◆ ZITIERTER TEXTAUSZUG ◆
Ich sehe zurzeit auch das Problem des überhitzten PVAusbaus. Das hat aber auch mit der Regelung zu tun, dass man sich blitz-blatz entschieden hat, die Vergütung zu reduzieren, und damit eigentlich erst einen riesigen Boom erzeugt hat - das können Sie auch anhand der statistischen Daten gut nachvollziehen -, nicht aber ein kontinuierliches Wachstum an der Stelle erreicht hat, sondern tatsächlich einen massiven Zubau.

Ich bin auch der Meinung, dass man das in vernünftige Bahnen - das ist inzwischen auch erfolgt - bringen muss. Das ist aber auch die einzige Frage, bei der ich seine Kritik wirklich unterstützen würde.

Andererseits sage ich: Es gibt Versäumnisse beim Netzausbau - Frau Schindler hat das auch schon gesagt -, was Herr Kempmann ja beklagt, dass die Netze überlastet sind, dass er damit nicht mehr umgehen kann.

Wo sind die bisher stets bezahlten Netzausbaukosten geblieben, wenn erst 80 km von den in der Dena-Studie-I geplanten 850 km tatsächlich gebaut worden sind? - Auch die Dena-Studie-II ist ein sehr umstrittenes Papier. Der WWF hat dazu ein Gutachten machen lassen, in dem a) die Intransparenz der Daten und b) das völlige Festhalten an ganz konventionellen Vorstellungen beklagt wird. Alle Fragen des Netzmonitorings zum Beispiel werden darin völlig abwertend behandelt und sie führen zu keinerlei Optionen, sie überhaupt zu verwenden. Es wird als Ausweg wirklich nur der normale Netzausbau gesehen.

◆ AUFGEFÜHRTE EINTRÄGE ◆
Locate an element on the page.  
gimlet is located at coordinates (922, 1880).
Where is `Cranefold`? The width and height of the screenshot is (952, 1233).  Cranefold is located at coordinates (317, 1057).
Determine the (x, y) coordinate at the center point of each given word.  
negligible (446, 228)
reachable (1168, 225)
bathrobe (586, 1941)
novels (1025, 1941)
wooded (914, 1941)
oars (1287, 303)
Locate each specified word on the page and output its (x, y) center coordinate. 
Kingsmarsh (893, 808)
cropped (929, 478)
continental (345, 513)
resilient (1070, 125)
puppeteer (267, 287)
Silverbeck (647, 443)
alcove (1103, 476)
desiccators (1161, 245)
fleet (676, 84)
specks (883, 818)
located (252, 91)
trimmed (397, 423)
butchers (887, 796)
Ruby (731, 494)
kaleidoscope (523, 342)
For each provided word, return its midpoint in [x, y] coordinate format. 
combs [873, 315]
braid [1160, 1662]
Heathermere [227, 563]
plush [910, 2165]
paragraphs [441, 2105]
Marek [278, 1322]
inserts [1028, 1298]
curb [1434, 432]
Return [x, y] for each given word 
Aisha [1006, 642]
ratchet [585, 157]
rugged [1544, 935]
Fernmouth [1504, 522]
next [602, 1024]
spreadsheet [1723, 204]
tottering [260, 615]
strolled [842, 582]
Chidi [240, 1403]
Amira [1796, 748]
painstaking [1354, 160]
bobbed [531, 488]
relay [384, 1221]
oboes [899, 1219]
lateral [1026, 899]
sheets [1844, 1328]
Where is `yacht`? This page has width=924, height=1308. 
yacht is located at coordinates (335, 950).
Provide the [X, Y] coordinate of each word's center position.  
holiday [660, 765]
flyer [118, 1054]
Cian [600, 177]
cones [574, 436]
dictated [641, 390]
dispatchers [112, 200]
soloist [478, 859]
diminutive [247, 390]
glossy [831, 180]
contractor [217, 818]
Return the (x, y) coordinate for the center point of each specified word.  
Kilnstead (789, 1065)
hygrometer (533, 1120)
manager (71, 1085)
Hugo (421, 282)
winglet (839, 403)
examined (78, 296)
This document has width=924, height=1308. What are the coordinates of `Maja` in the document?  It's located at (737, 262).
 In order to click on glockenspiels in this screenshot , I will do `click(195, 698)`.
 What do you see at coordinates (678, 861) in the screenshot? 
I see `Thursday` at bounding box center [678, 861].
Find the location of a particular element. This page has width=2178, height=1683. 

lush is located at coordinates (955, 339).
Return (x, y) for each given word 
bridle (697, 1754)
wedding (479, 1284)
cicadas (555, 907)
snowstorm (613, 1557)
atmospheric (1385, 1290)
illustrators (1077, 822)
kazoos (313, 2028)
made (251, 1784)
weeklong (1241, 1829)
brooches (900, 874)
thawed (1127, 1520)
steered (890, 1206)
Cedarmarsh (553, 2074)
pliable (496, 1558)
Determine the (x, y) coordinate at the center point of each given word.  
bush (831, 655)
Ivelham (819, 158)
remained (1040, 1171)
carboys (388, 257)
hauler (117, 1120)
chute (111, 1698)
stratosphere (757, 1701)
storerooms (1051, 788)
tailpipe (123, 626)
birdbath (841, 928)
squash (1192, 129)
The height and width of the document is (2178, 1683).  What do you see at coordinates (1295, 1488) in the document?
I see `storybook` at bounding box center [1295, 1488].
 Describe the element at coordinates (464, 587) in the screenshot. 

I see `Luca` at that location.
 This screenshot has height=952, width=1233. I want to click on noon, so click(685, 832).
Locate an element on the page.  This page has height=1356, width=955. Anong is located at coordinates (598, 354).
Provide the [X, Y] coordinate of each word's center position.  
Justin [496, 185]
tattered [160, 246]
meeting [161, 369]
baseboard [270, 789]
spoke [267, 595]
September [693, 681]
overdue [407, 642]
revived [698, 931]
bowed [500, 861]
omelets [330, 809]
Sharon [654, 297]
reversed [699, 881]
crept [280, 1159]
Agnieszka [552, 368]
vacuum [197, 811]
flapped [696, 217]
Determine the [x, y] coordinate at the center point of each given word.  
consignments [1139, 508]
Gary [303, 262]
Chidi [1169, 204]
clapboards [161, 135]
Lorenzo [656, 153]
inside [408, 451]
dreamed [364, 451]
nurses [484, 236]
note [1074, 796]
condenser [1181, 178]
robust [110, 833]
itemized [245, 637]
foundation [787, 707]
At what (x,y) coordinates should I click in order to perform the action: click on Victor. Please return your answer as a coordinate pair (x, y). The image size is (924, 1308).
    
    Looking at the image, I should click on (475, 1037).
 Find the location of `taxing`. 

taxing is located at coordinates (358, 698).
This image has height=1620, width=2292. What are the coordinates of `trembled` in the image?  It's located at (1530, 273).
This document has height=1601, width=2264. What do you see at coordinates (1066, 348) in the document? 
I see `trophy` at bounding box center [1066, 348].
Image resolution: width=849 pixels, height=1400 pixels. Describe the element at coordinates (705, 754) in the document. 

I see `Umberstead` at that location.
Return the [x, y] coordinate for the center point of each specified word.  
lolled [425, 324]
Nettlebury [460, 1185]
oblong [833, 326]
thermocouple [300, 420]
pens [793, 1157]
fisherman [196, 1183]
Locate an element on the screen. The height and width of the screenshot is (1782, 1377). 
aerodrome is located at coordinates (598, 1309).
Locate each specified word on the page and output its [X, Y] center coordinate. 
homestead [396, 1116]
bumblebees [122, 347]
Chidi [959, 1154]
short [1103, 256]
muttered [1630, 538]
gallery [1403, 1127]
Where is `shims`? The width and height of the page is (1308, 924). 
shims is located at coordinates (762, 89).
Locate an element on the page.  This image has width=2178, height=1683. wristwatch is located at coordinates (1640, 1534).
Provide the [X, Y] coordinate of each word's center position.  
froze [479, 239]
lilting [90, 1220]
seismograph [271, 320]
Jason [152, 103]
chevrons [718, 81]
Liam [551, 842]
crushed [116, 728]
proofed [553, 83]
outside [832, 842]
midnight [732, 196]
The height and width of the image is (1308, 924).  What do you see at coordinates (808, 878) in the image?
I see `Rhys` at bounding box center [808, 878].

◆ WAS ZU TUN IST ◆
1. Welche Personen, Organisationen und Studien werden im Redeausschnitt zum PV- und Netzausbau mit Namen genannt? Zähle alle auf.
2. Führe den Redeausschnitt zum PV- und Netzausbau nach seinem letzten Satz weiter.

◆ GEGEBENE ANTWORTEN ◆
1. Frau Schindler, Herr Kempmann, Dena-Studie-I, Dena-Studie-II, WWF

2.
Das sehe ich etwas anders. Insofern kann ich die Kritik nicht nachvollziehen.

(Zustimmung bei der LINKEN)

Herr Dr. Schrader hat noch eine zweite Frage.

Wenn ich Sie richtig verstanden habe, sagen Sie auch: Diese Überhitzung hat dazu geführt, dass es hier Unwuchten gegeben hat und es dringend geboten ist, an der Stelle Vernunft einkehren zu lassen. Ist das richtig so?

Die Normalität ist ja inzwischen bereits eingekehrt. Es gibt auch aus der Fotovoltaik-Branche deutliche Signale, dass sich vielleicht in zwei bis drei Jahren der Anteil an der Umlage für die Fotovoltaik etwa auf zwei Cent einpegeln wird. Ich denke, das ist ein vertretbarer Wert, den man dann hat.

(Beifall bei der LINKEN)

Vielen Dank. - Weitere Fragen sehe ich nicht. Wir kommen dann zum letzten Debattenbeitrag. Herr Gürth hat für die CDU-Fraktion das Wort. Bitte.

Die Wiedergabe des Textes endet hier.